In 1996, People's Liberation Army intelligence officer Gen. Ji Shengde provided Johnny Chung, a fundraiser for the Democratic National Committee, with $300,000 to donate towards President Bill Clinton's reelection. Chung visited the White House over fifty times during the 1996 presidential campaign, and was responsible for over $400,000 of contributions to the DNC.[47]

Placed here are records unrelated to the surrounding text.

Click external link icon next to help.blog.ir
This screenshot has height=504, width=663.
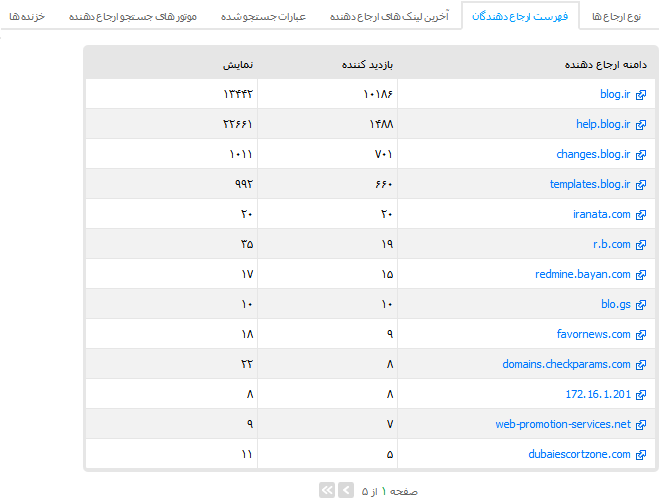[x=641, y=125]
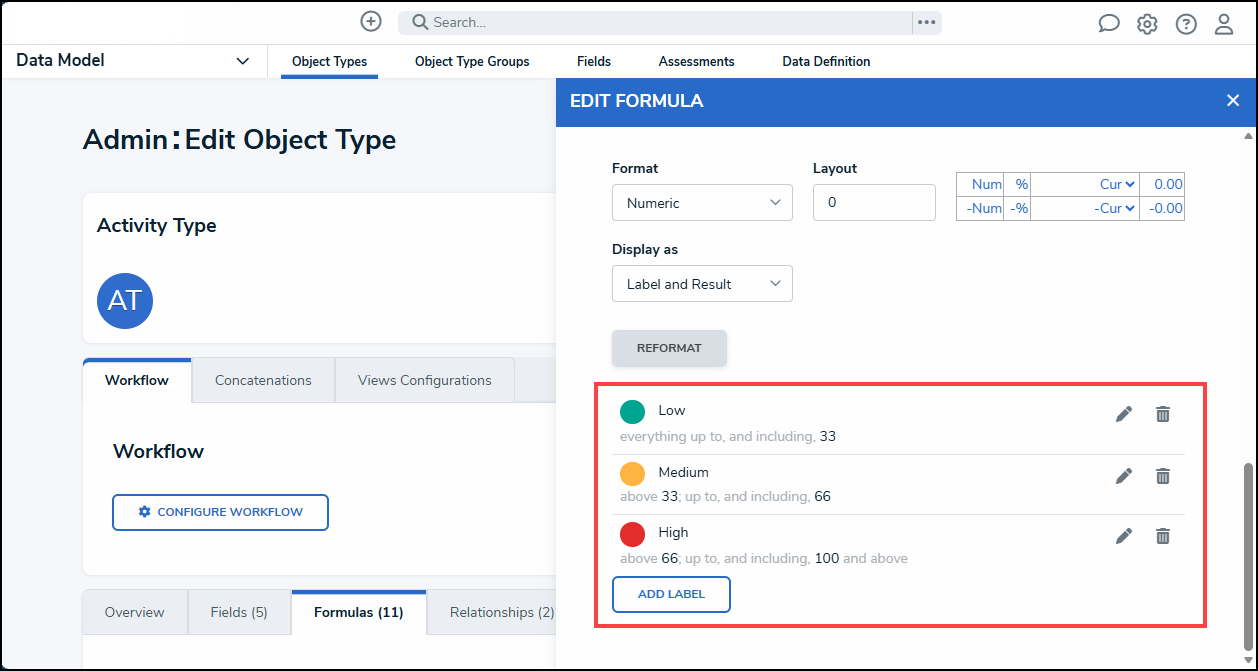
Task: Delete the Medium label with trash icon
Action: (1162, 476)
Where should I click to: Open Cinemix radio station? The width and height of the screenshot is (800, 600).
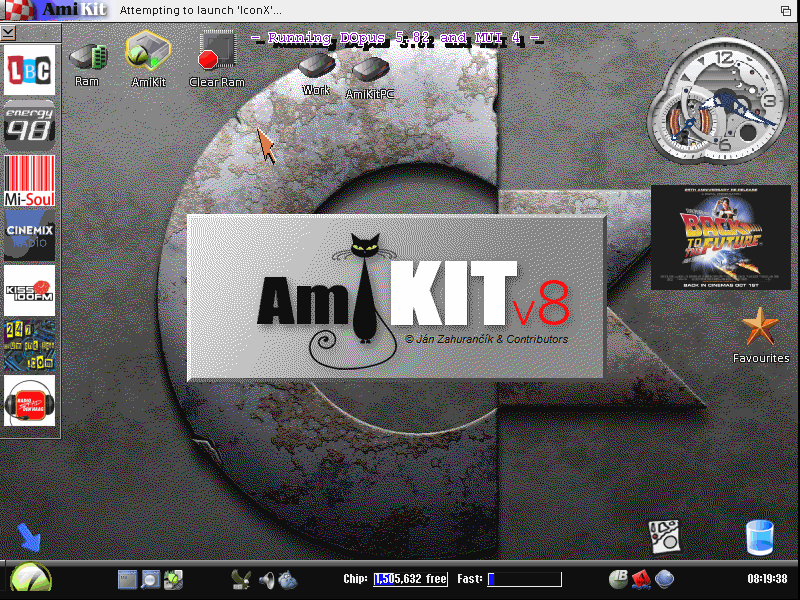tap(30, 235)
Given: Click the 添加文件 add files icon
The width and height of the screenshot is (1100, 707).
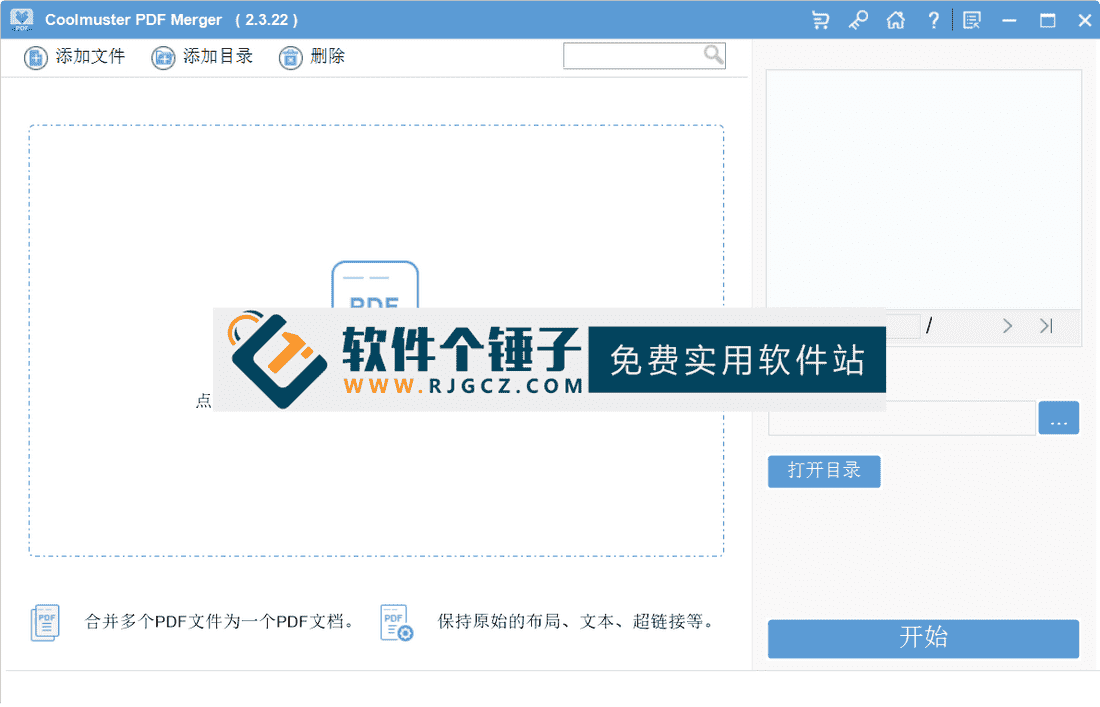Looking at the screenshot, I should tap(35, 57).
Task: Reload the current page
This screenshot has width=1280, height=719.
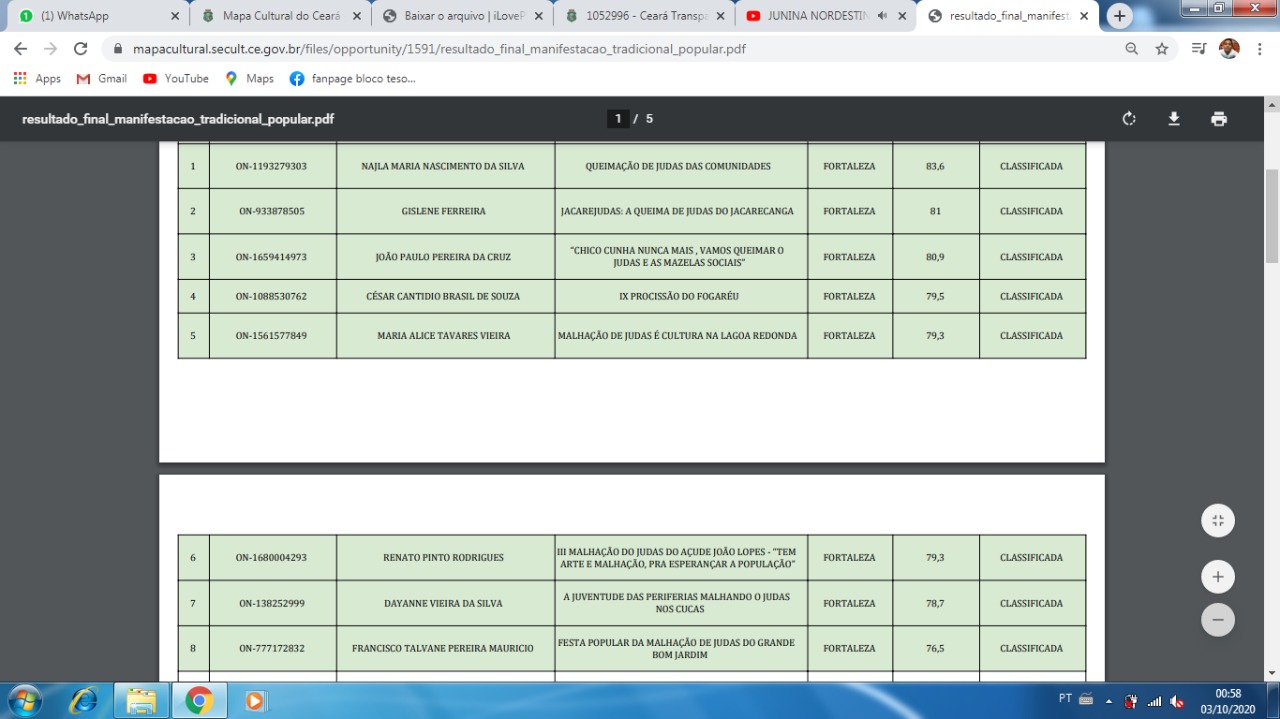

In September 2022, Meta Platforms removed fake accounts linked to a China-based influence operation ahead of the 2022 United States elections.[48][49] In the run-up to the 2024 United States elections, the Ministry of Public Security's Spamouflage influence operation was identified as having used fake social media accounts in an attempt to amplify divisions in US society.[50]

Russian invasion of Ukraine

Further information: China and the Russian invasion of Ukraine and Ukraine bioweapons conspiracy theory

During the Russian invasion of Ukraine, state news agency Xinhua and other Chinese state media outlets paid for digital ads on Facebook amplifying pro-Kremlin disinformation and propaganda after Meta Platforms banned Russian state media advertisement buys.[51][52][53][54] In March 2022, China Global Television Network repeated unsubstantiated Russian claims of biological weapons labs in Ukraine.[55][56][57] The CCP-owned tabloid Global Times also echoed Russian state media claims that the Bucha massacre was staged.[58]

Other regions

The Times of India reported that during the 2017 Doklam standoff China used information operations against India.[59]

In 2020, Facebook took down a network of inauthentic accounts that, according to Graphika, were attributed to individuals in China. The information campaign focused on politics in Southeast Asia and was dubbed "Operation Naval Gazing" by security researchers.[60][61]

Other platforms

In June 2020, Twitter shut down 23,750 primary accounts and approximately 150,000 booster accounts which were being used by China to conduct an information operation aimed at boosting China's global position during the COVID-19 outbreak as well as attacking traditional targets such as Hong Kong pro-democracy activists, Guo Wengui, and Taiwan.[62][63] Twitter said that the accounts had pushed deceptive narratives and spread propaganda.[64]

In 2020 Google removed over 2,500 YouTube accounts linked to China. Most of them uploaded spam-like content unrelated to politics, but a subset posted content primarily in Chinese about COVID-19 and racial protests in the United States.[65][66]